Diciamolo subito: quando smetti di giocare a calcio a certi livelli, il vuoto che lascia quello sport è una roba difficile da colmare. Alcuni aprono scuole calcio, altri vanno in televisione a fare commenti tecnici, qualcuno sparisce dai radar completamente. Andrea Ranocchia ha scelto una strada diversa. Ha preso un grembiule e ha cominciato a cucinare. Sul serio.

Non è una di quelle storie di ex calciatori che si mettono ai fornelli per moda o per riempire il tempo. Ranocchia ci ha costruito sopra qualcosa di concreto, con una presenza sui social che è cresciuta in modo genuino, con una comunità di follower che lo segue per le ricette, per il modo in cui racconta il cibo, per quella naturalezza che evidentemente non aveva perso nemmeno dopo anni di spogliatoi e partite.

TikTok, carbonara e una passione vera

Il salto su TikTok è stato quello che ha cambiato tutto. Perché Instagram va bene, ci sono tutti, ma TikTok ha un modo diverso di fare girare i contenuti, di portarti davanti a persone che non ti cercavano e che poi diventano tuoi follower perché un algoritmo ha deciso che potresti piacergli. E Ranocchia su quella piattaforma ha trovato la sua dimensione.

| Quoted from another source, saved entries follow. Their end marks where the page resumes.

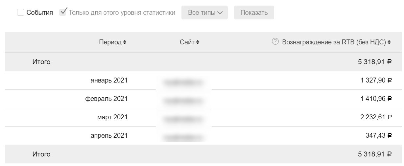Sort the table by Период arrows
404x166 pixels.
125,42

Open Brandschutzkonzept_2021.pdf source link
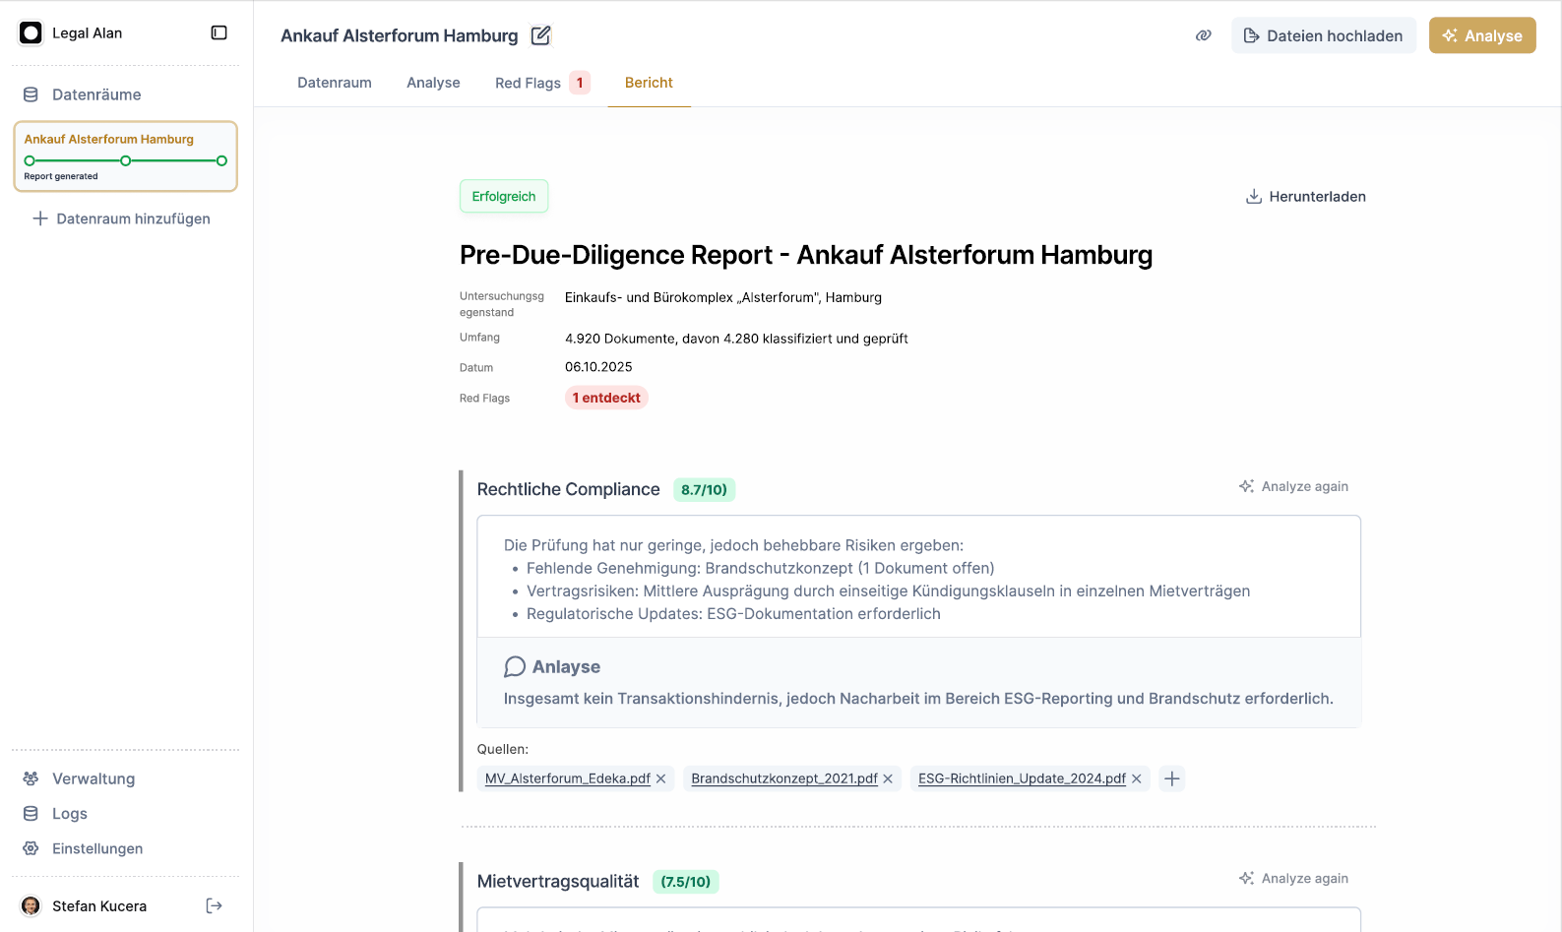click(x=783, y=778)
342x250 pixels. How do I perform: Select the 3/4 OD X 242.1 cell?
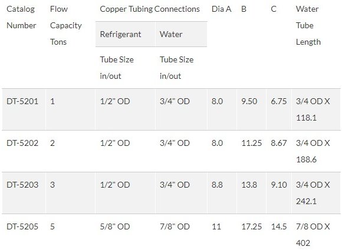click(313, 193)
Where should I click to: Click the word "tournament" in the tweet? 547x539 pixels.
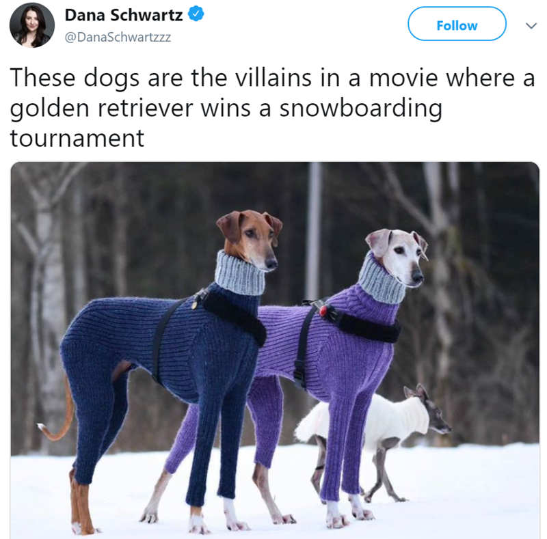pyautogui.click(x=77, y=139)
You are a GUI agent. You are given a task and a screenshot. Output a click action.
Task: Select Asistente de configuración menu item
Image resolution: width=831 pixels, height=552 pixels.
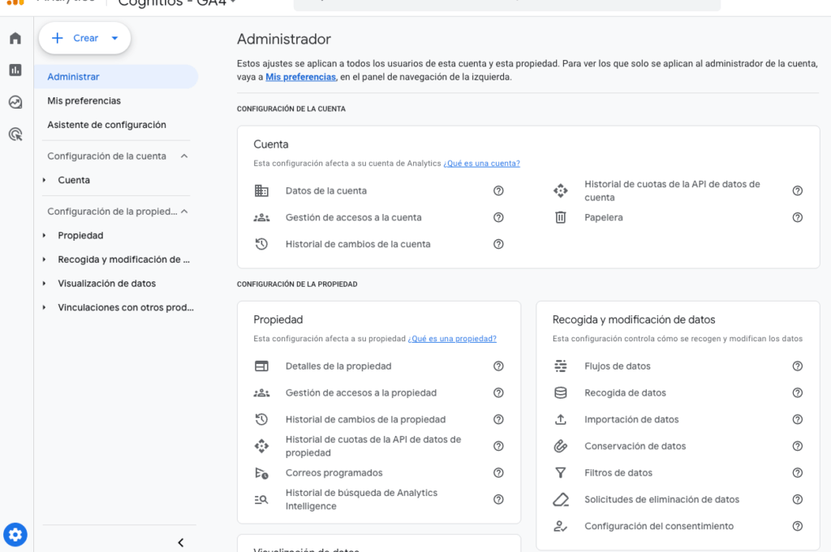[106, 125]
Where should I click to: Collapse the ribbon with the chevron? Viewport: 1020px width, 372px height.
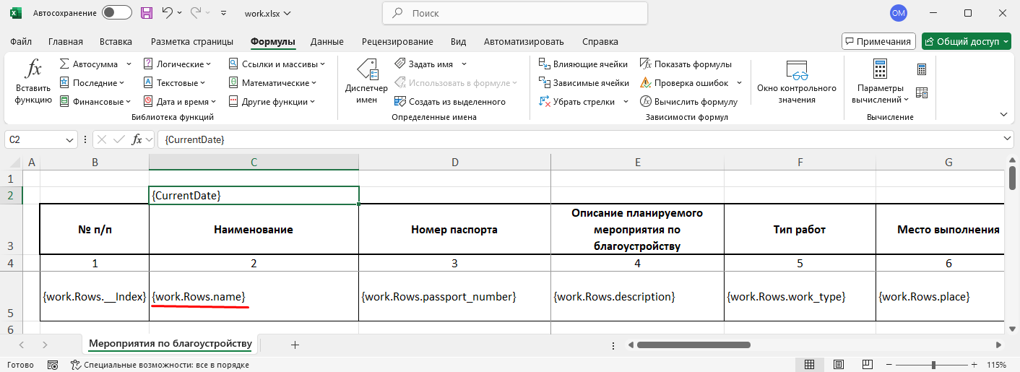[1003, 114]
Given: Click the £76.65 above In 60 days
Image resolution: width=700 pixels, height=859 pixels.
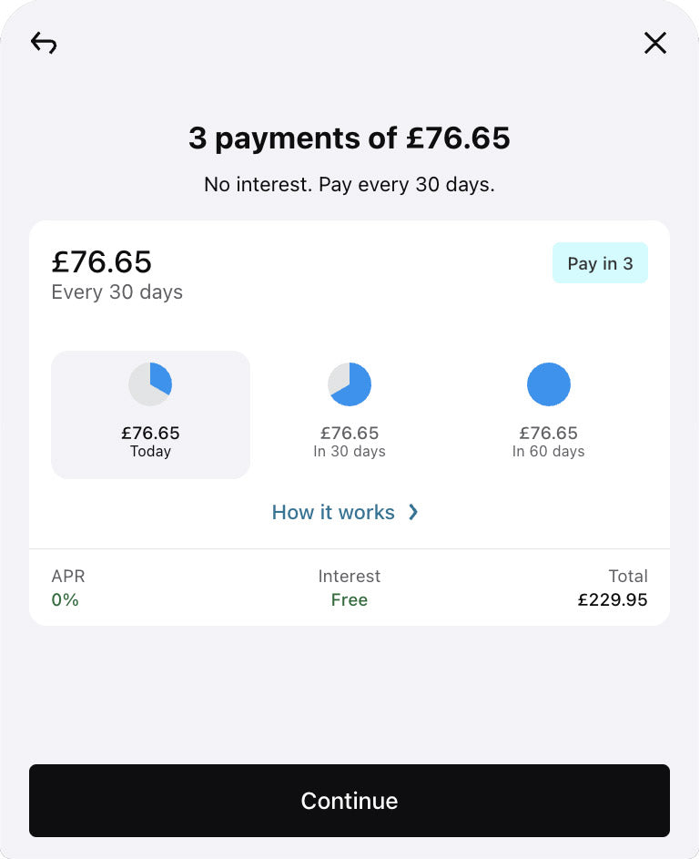Looking at the screenshot, I should (549, 433).
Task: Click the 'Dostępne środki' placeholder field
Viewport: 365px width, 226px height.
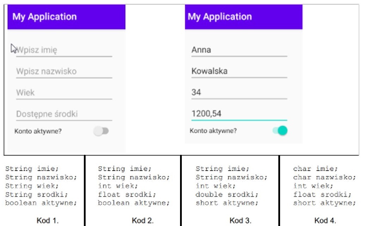Action: (64, 114)
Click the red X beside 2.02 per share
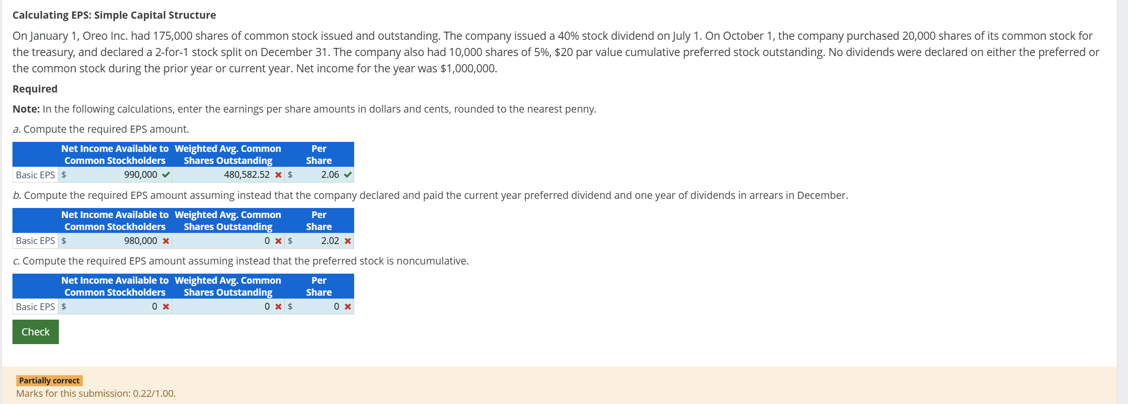 (347, 241)
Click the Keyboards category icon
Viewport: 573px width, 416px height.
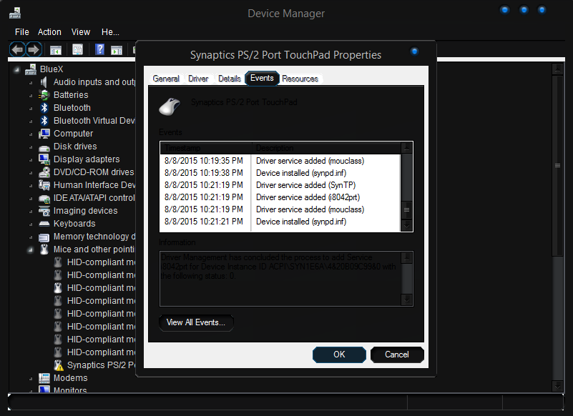pyautogui.click(x=44, y=224)
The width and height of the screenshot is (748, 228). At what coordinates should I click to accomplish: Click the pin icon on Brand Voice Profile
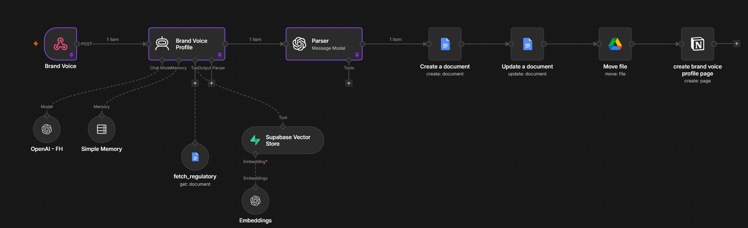[x=220, y=55]
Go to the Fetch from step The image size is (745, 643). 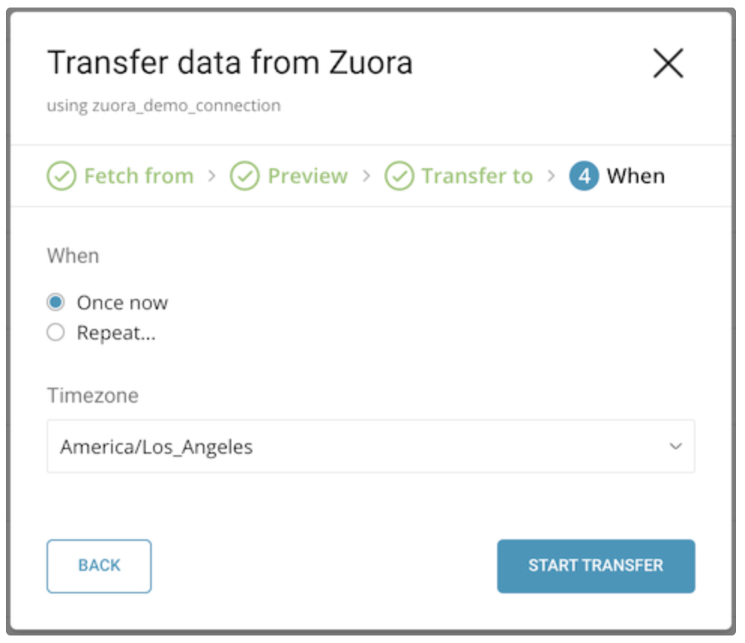[138, 177]
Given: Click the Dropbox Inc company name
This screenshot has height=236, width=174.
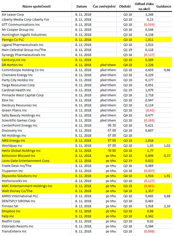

La carbonara, ovviamente. In Italia se parli di cucina sui social prima o poi finisci a parlare di carbonara, è quasi una legge non scritta. Ma lui non si è fermato lì. Gli asparagi, per esempio, sono diventati uno dei suoi cavalli di battaglia recenti, con ricette che mescolano tecnica e semplicità, quel tipo di approccio che piace perché non mette in soggezione chi guarda e pensa “anch’io potrei farcela”.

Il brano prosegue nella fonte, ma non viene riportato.